= SOURCE DOCUMENT =
In this study we present the first whole genome assembly and annotation of the harbour porpoise, at this point the most complete assembly for the Family Phocoenidae. This genome adds to the Cetacean genome collection by supplying important resources for further investigation within the Odontoceti as well as outside the Cetacea. This will provide an invaluable resource for further genetic studies within the harbour porpoise itself, both as a resource for whole-genome investigations into population structure and to identify key genes associated with local adaptation. This genome represents a crucial genetic resource for further investigation in the population genetics and phylogeny on other species of the Phocoenidae including the currently most rare marine mammal, the almost extinct Vaquita (Phocoena sinus) (Taylor et al., 2017), and is hence especially important for conservation efforts.
Data Accessibility
The genome assembly, finale genome sequence and the draft annotation are deposit on NCBI under BioProject-ID: PRJNA417595 and BioSample-ID: SAMN08000480).

= REQUIREMENT =
Extend the harbour porpoise genome passage, picking up right after its last sentence.

= DATASET EXTRACT =
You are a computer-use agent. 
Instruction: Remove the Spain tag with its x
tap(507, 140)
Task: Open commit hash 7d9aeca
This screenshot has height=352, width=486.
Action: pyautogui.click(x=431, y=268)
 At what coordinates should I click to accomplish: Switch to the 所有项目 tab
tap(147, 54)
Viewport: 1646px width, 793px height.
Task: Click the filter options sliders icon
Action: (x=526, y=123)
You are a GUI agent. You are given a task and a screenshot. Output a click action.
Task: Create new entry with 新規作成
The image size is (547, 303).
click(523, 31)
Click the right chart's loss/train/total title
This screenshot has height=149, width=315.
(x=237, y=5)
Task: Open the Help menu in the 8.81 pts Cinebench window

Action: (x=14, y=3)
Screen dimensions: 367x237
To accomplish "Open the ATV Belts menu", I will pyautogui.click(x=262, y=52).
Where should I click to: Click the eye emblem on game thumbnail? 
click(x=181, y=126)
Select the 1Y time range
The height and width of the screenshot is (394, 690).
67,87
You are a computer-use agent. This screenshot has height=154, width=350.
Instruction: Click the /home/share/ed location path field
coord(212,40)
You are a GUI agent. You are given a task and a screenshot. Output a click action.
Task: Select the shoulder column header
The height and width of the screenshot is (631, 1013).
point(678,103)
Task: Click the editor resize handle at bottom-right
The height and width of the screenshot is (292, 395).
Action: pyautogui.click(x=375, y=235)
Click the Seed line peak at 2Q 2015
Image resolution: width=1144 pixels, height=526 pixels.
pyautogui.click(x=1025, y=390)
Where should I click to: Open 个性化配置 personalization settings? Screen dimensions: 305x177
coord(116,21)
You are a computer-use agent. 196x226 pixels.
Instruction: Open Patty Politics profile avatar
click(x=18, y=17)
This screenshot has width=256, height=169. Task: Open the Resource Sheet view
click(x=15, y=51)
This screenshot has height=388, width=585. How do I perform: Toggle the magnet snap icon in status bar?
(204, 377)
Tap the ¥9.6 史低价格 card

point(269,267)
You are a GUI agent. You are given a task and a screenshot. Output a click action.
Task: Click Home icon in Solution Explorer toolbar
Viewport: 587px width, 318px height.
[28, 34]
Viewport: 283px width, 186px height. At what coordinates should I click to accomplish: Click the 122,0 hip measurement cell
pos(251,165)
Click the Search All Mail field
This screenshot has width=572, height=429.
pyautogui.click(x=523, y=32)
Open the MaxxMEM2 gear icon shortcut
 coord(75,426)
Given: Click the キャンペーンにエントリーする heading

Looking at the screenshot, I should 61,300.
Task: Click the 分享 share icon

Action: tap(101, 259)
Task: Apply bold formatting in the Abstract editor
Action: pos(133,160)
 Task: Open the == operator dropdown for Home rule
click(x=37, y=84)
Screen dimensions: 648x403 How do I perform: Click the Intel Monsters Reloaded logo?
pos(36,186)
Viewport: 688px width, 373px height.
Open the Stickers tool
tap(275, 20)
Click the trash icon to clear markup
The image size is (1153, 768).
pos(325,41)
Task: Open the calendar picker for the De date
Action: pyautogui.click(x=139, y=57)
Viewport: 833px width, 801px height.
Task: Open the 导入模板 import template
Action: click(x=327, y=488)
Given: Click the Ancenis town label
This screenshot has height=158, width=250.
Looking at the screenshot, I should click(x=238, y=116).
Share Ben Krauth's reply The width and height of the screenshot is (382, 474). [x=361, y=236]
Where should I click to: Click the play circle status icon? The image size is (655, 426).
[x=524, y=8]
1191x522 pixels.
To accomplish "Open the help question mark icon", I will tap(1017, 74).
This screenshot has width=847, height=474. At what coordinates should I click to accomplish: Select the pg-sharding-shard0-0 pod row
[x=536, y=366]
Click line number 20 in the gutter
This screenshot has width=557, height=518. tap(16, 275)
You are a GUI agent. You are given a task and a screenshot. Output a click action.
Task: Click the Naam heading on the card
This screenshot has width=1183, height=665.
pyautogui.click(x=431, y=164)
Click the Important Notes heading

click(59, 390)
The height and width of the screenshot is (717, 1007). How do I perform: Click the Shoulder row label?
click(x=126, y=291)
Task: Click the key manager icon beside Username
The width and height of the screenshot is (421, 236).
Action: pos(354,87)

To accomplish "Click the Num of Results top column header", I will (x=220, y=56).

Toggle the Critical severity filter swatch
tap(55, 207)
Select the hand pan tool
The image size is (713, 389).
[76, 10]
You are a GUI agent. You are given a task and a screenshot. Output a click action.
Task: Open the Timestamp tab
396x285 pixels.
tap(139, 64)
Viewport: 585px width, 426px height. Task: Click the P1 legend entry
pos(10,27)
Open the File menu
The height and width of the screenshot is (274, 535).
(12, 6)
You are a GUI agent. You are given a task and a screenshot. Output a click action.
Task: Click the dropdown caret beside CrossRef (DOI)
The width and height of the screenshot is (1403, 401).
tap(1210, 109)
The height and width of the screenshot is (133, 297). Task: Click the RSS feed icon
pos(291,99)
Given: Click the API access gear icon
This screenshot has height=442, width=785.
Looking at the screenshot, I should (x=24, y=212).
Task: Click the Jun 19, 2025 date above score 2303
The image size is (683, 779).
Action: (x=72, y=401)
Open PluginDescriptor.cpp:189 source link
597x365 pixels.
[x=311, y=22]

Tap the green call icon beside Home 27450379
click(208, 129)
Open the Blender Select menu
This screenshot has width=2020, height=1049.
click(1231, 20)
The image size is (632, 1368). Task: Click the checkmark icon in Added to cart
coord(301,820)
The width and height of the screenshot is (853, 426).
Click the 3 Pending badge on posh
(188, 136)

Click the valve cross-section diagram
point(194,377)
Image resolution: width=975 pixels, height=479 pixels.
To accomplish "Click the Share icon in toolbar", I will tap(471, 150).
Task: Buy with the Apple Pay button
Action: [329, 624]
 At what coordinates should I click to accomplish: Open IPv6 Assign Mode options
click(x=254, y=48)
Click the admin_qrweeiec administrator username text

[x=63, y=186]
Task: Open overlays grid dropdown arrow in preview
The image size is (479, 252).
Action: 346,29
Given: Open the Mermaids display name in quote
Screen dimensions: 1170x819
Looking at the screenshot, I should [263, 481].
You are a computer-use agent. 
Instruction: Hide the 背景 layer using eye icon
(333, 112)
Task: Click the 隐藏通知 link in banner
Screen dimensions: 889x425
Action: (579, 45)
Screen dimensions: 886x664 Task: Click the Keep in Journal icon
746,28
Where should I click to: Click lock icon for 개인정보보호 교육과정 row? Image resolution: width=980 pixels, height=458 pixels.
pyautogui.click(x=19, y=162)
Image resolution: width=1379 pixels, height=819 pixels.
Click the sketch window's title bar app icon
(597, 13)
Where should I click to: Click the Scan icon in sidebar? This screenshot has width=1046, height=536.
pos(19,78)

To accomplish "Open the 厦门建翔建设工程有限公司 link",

= ANSWER FOR THIS EXERCISE =
Authors Contributions
R.T. and L.L. designed the study; A.R. provided the sample and associated biological information. L.L. performed molecular lab work, S.H. performed initial de novo assembly, M.A. executed all genome annotations and analyses, M.A., S.H., and, A.B.D. analyzed and interpreted the results, M.A. wrote the manuscript. All authors edited and approved the final manuscript.
Acknowledgments
Financial support came from the Bundesamt für Naturschutz (FKZ # 3514824600), as part of a larger study of population genomics. We thank Prof. Dr. Michael Hofreiter for providing access to the Illumina NextSeq platform. Additional support came from the University of Potsdam. Large-scale computational effort was made possible by computing resources provided by the department of Genetics at University of Potsdam and the High Performance Computing Cluster Orson2, managed by ZIM (Zentrum für Informationstechnologie und Medienmanagement) at the University of Potsdam.